More than just her sexual identity though, Hypatia exhibits typically feminine traits in other dissident acts. Her sometimes lone hatred of war, violence and cruelty in the film could be characterised as a woman's hysteria but, in fact, it is what makes her the most human of any of the other characters. Her consistent pleas that mercy and reason be used to resolve arguments are what are now considered key elements to a civilised and fair society but were- then and even now- dismissed as soft, maternal ideas that inhibit progress and even justice. Hypatia's ideals of peace and tolerance are her most rational.

The destruction of the Alexandria library, then the largest in the world, was harrowing. The most depressing realisation of the scene, with scrolls being torn and burned, was that the event has taken place a thousand times since then. A pre-existing love of knowledge is still perhaps the first thing to be outlawed in reborn societies and the use of force to overthrow passive institutions continues to be one of the most distressing and repetitious tactics used by humans. This scene was, next to Hypatia's death scene, the film's single most disturbing moment if only because of its epitomising the overall theme of a film focussed on the tragedies of intolerance, violence and war: waste.

This blog has gone on ridiculously long but I needed to write it.
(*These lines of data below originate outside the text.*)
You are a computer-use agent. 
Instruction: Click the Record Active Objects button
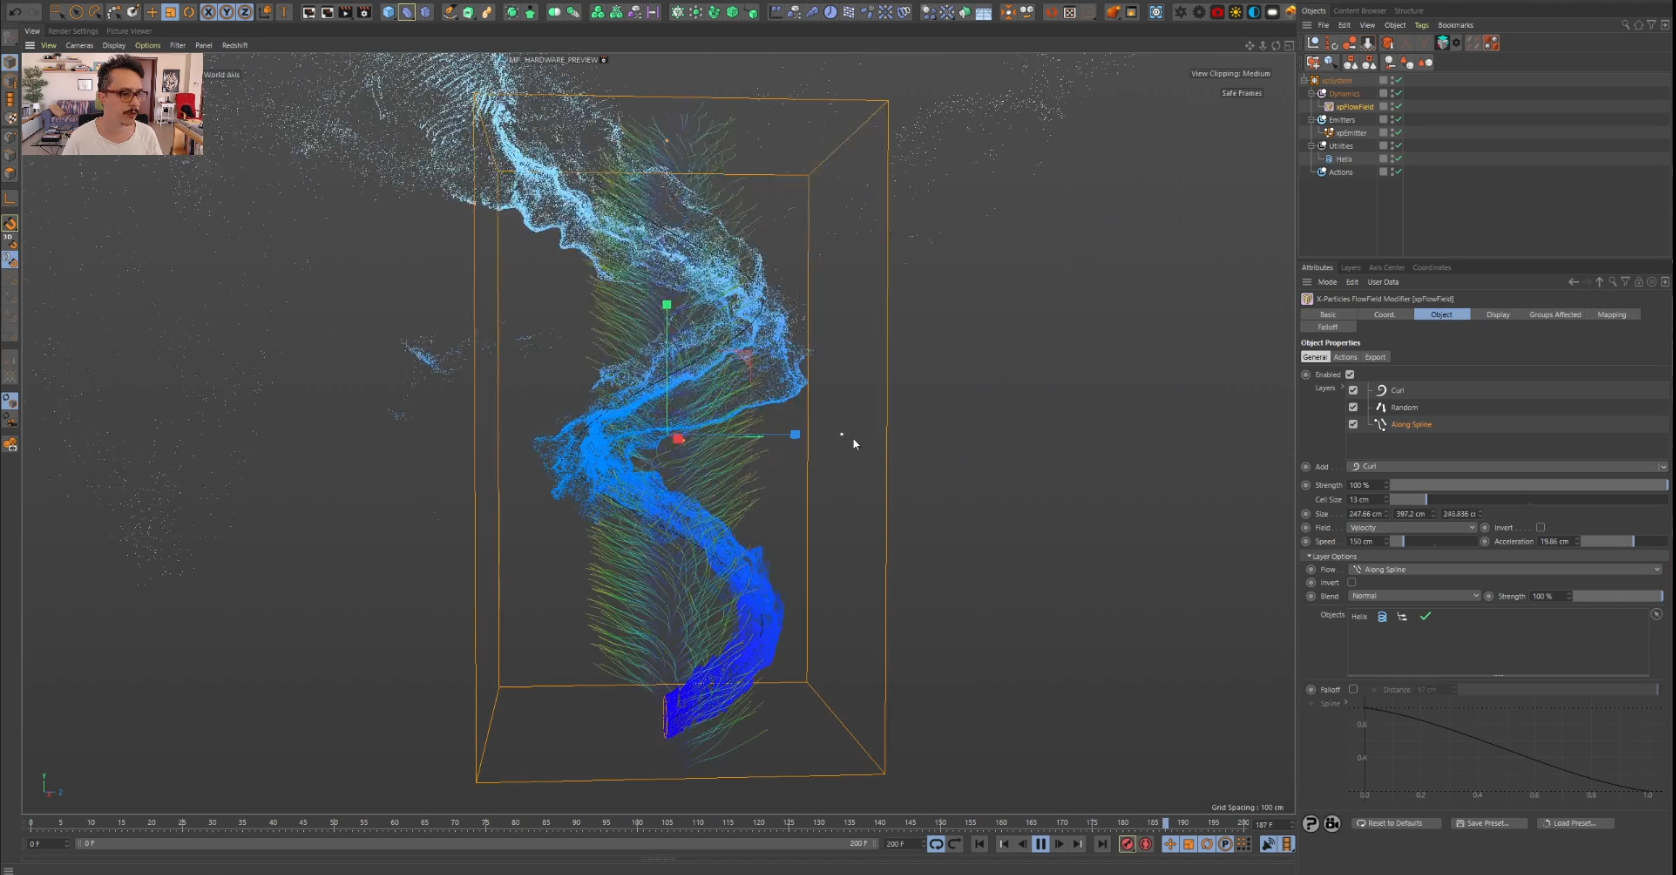[1127, 844]
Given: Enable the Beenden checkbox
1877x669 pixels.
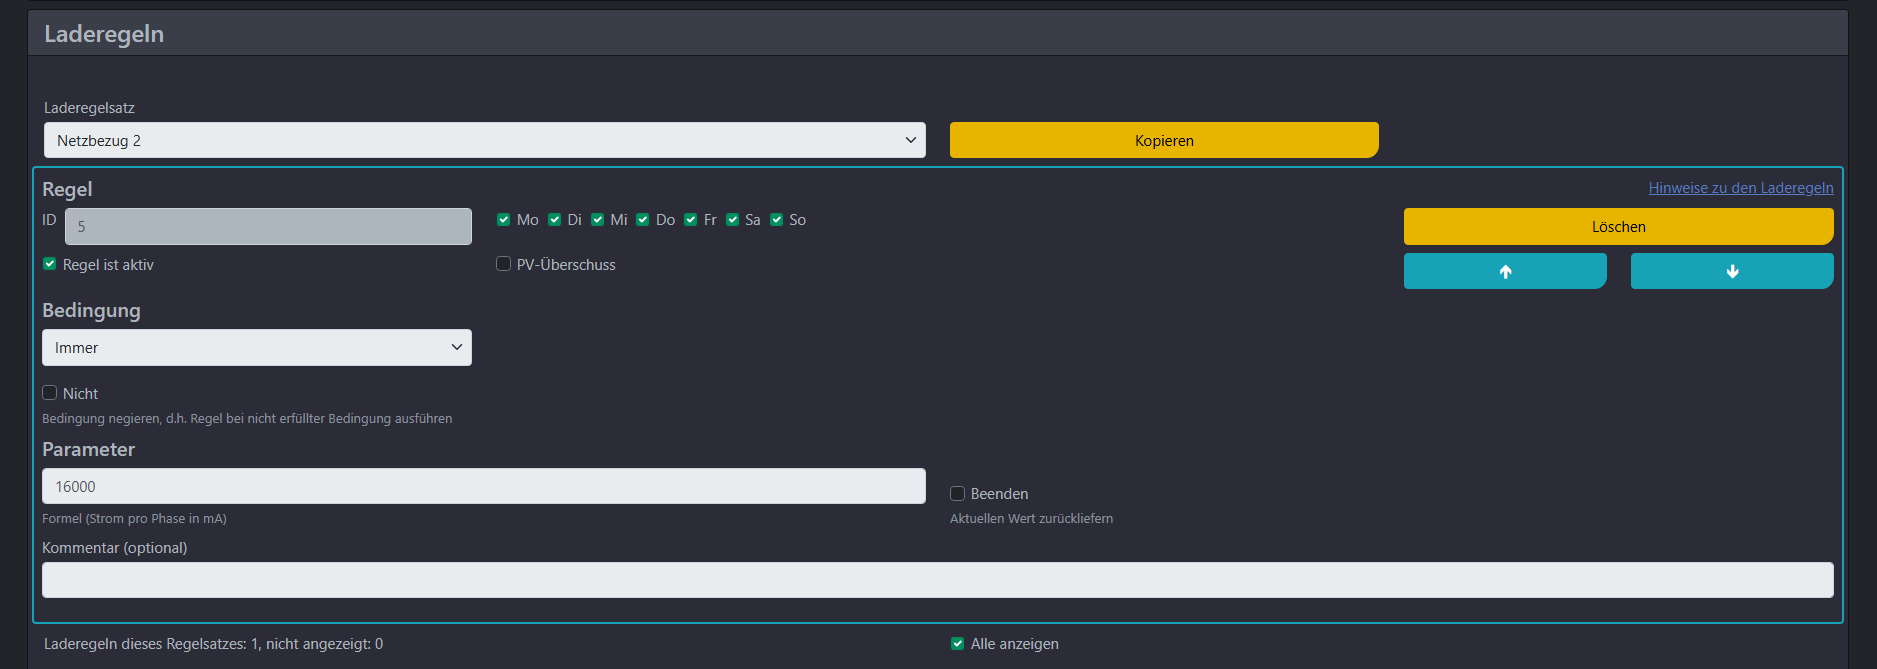Looking at the screenshot, I should (x=958, y=493).
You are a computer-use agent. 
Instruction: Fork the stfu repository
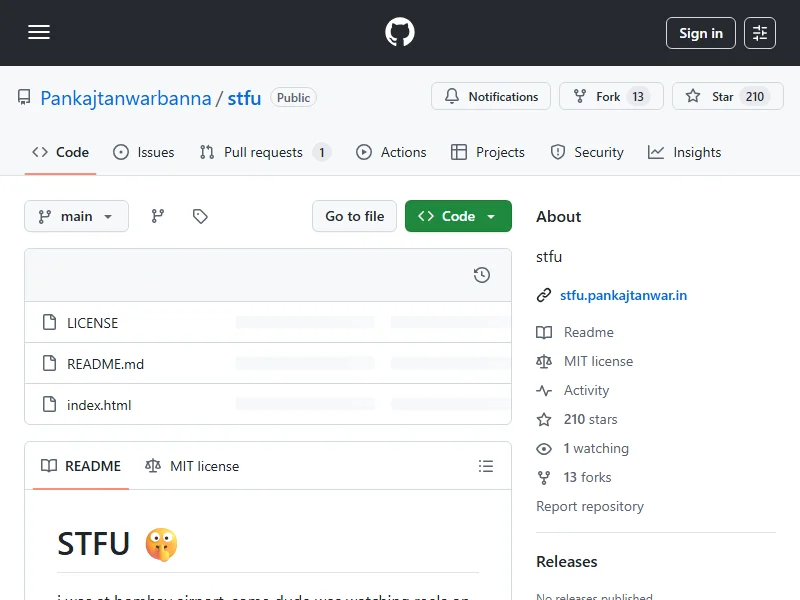(609, 97)
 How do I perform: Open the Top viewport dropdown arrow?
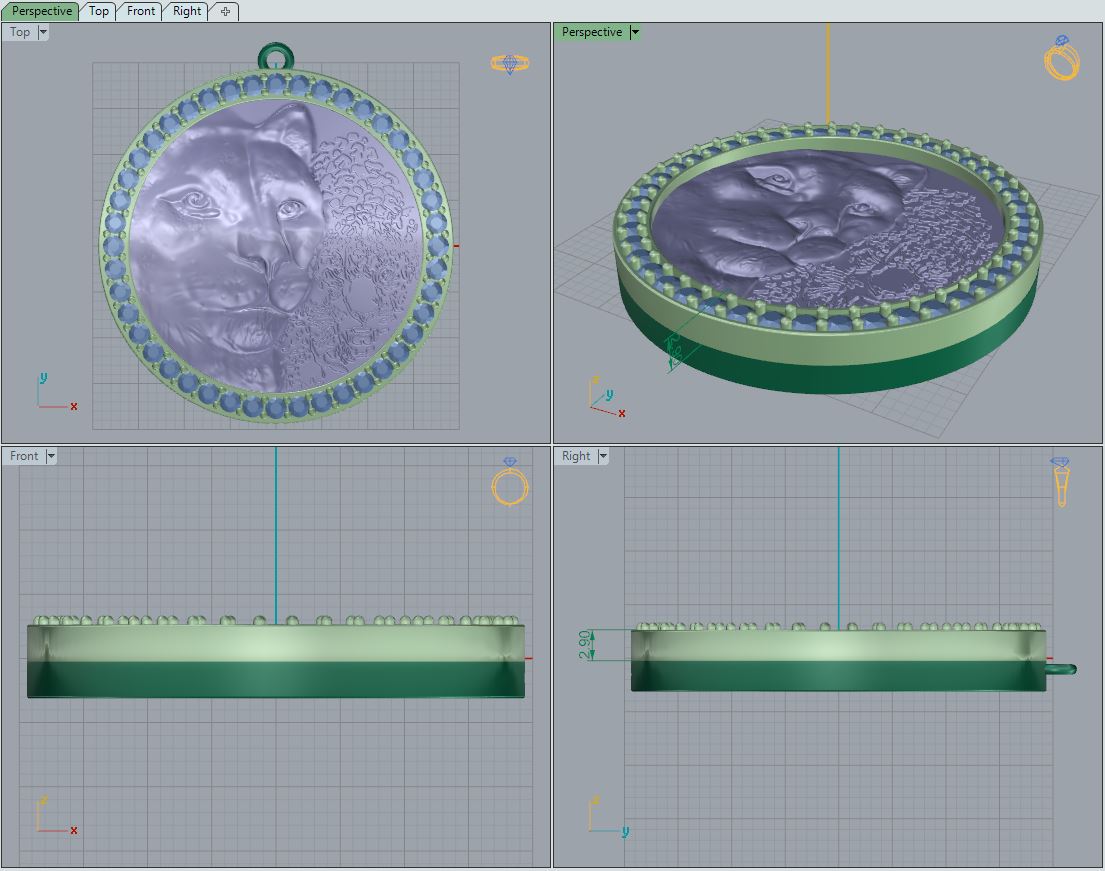tap(43, 32)

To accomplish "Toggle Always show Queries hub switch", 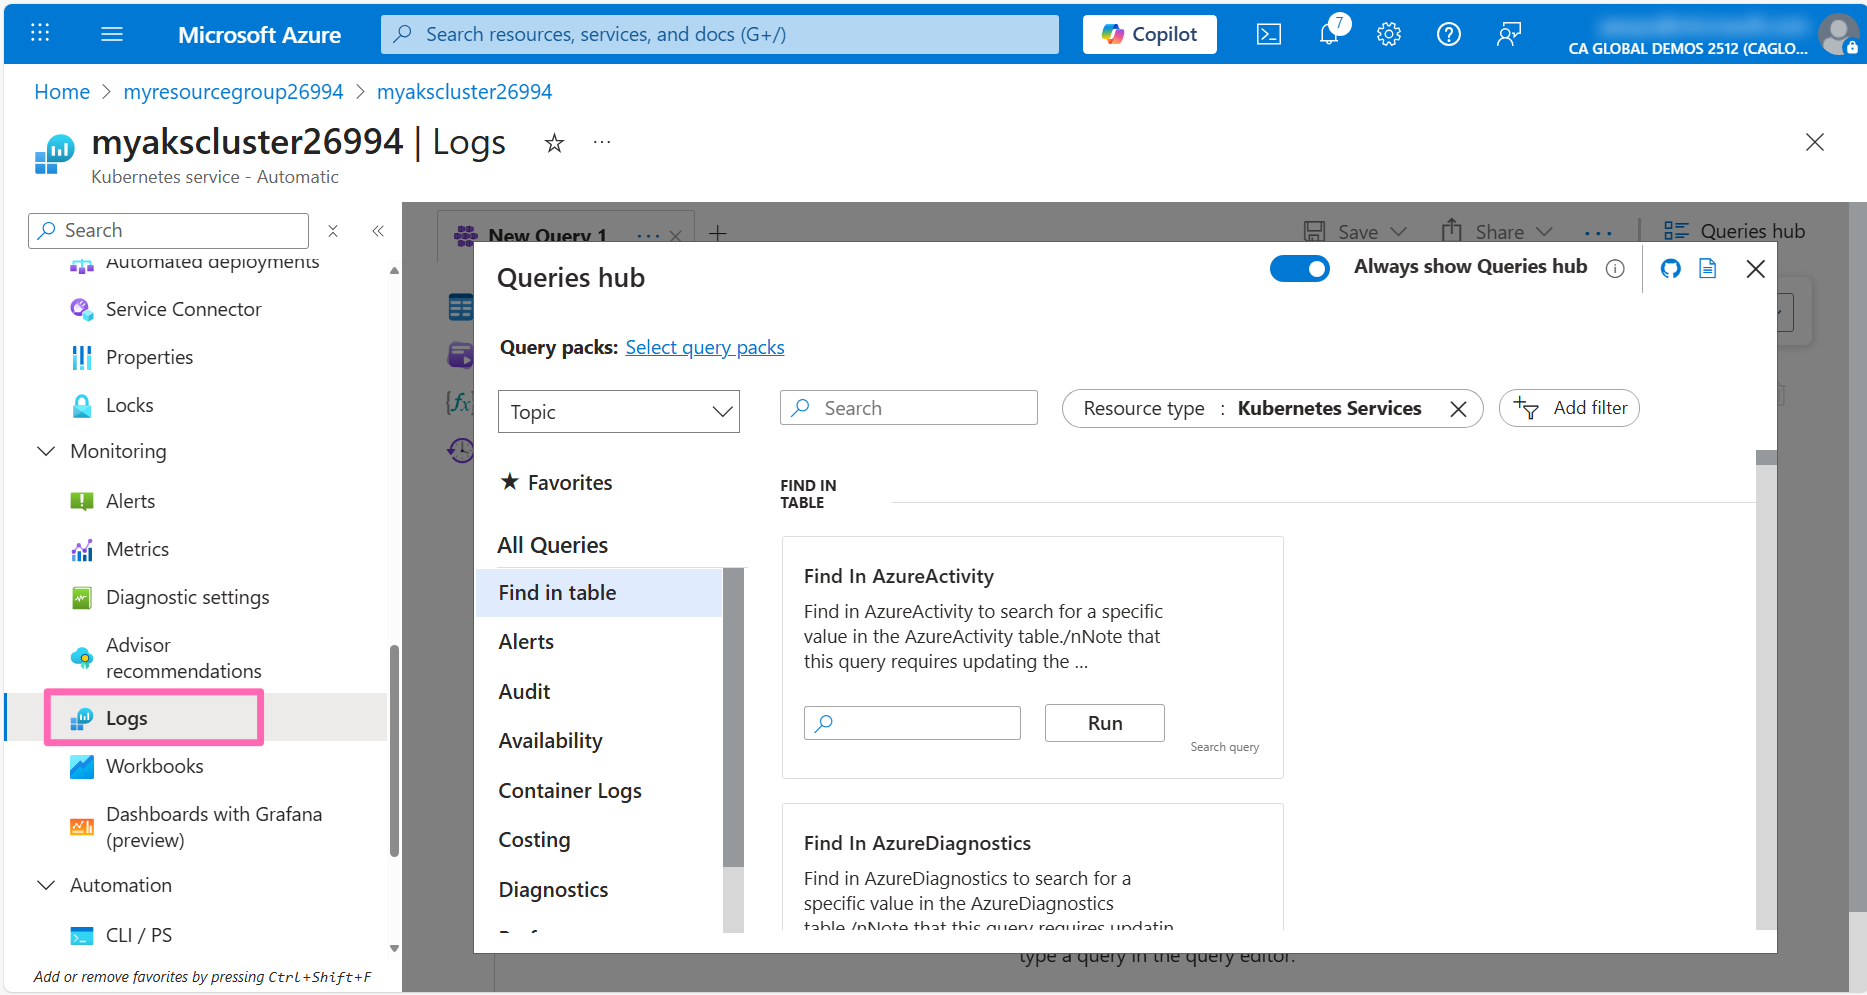I will (x=1299, y=268).
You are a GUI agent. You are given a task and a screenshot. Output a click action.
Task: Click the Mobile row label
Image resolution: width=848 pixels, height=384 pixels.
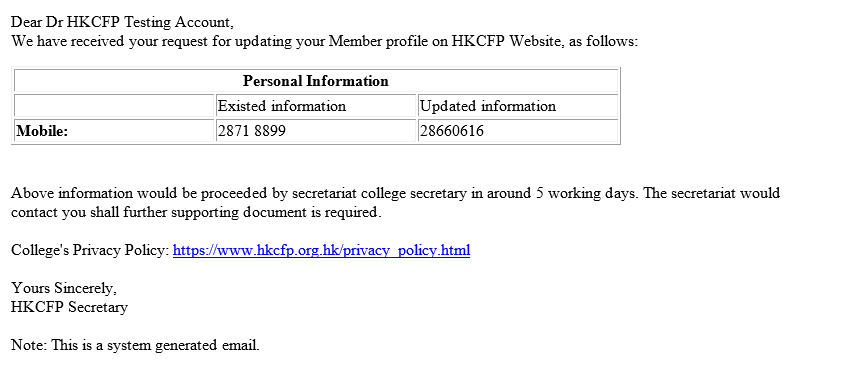click(42, 131)
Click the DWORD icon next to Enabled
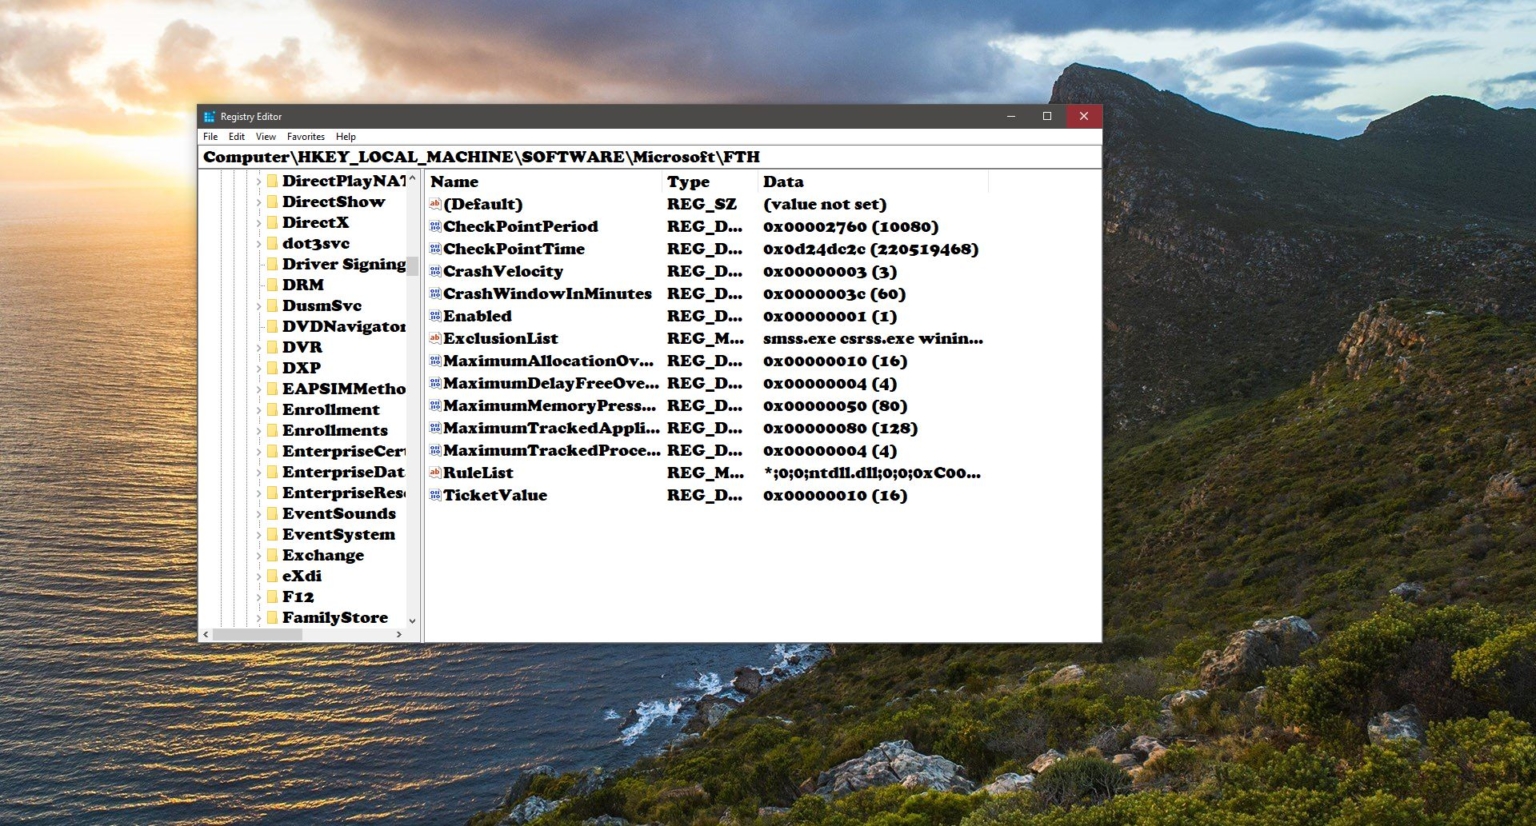The width and height of the screenshot is (1536, 826). point(433,316)
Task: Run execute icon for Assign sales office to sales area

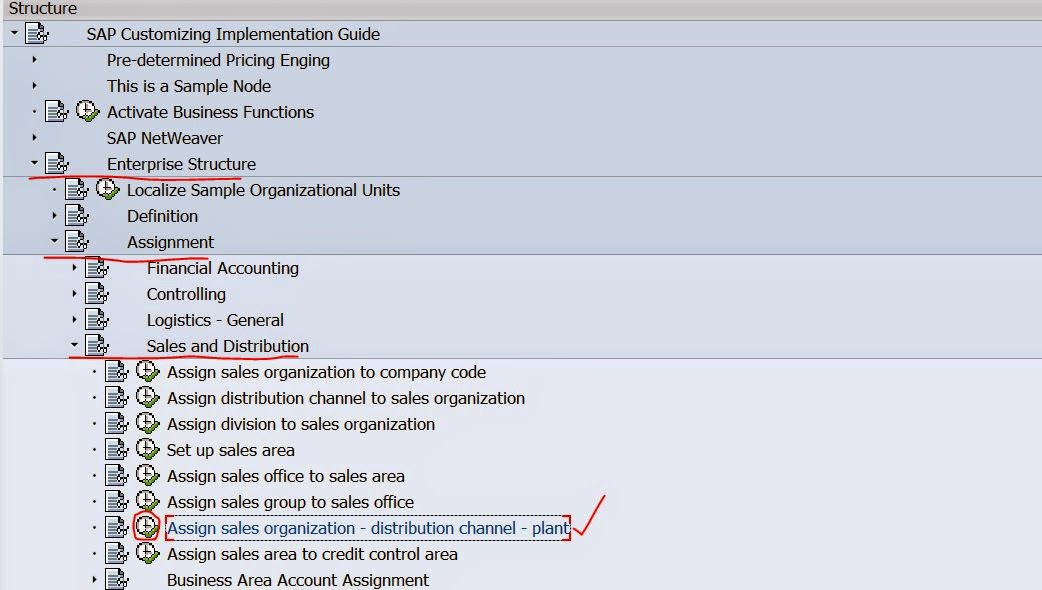Action: (147, 476)
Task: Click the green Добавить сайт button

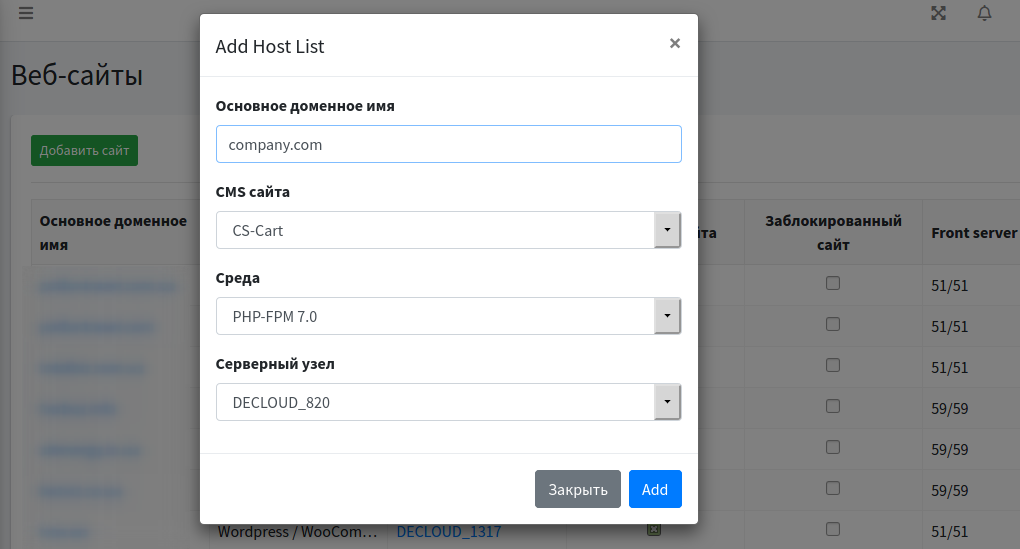Action: tap(84, 151)
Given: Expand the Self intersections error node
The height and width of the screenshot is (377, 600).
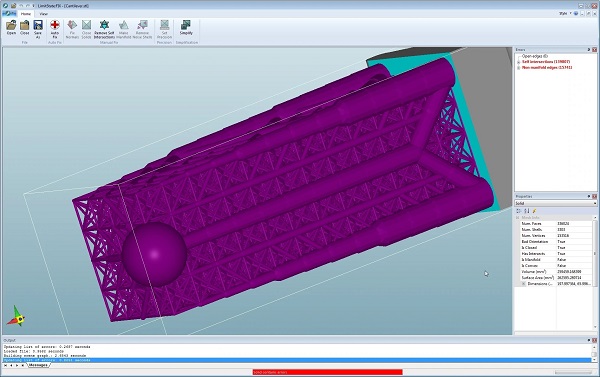Looking at the screenshot, I should point(518,62).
I just needed to. After seeing the film this afternoon, I felt like I needed to talk about it all. If only to myself. I was impressed by the writing, the cinematography, every single one of the actors, the epic scope of some scenes matched with the heart wrenchingly small details of others. The moment where Davus disobeys everything he's ever been taught just to touch Hypatia- her foot, actually- as he has probably wanted to forever. The theories being formulated by curious students and teachers in bare feet and Roman dress compared with the realities we "know" now- although to follow Hypatia's lead, we should always question that. The overwhelming violence of the battle scenes overshadowed by the fervor of religious extremism.

I love that this movie was made. I love that this was made by a man about a woman so impressive and complex that after another millennium has gone by a schoolgirl like me will fall in love with her and want to know more about her and for everyone else to just know her- she will want all of this just as desperately as I did.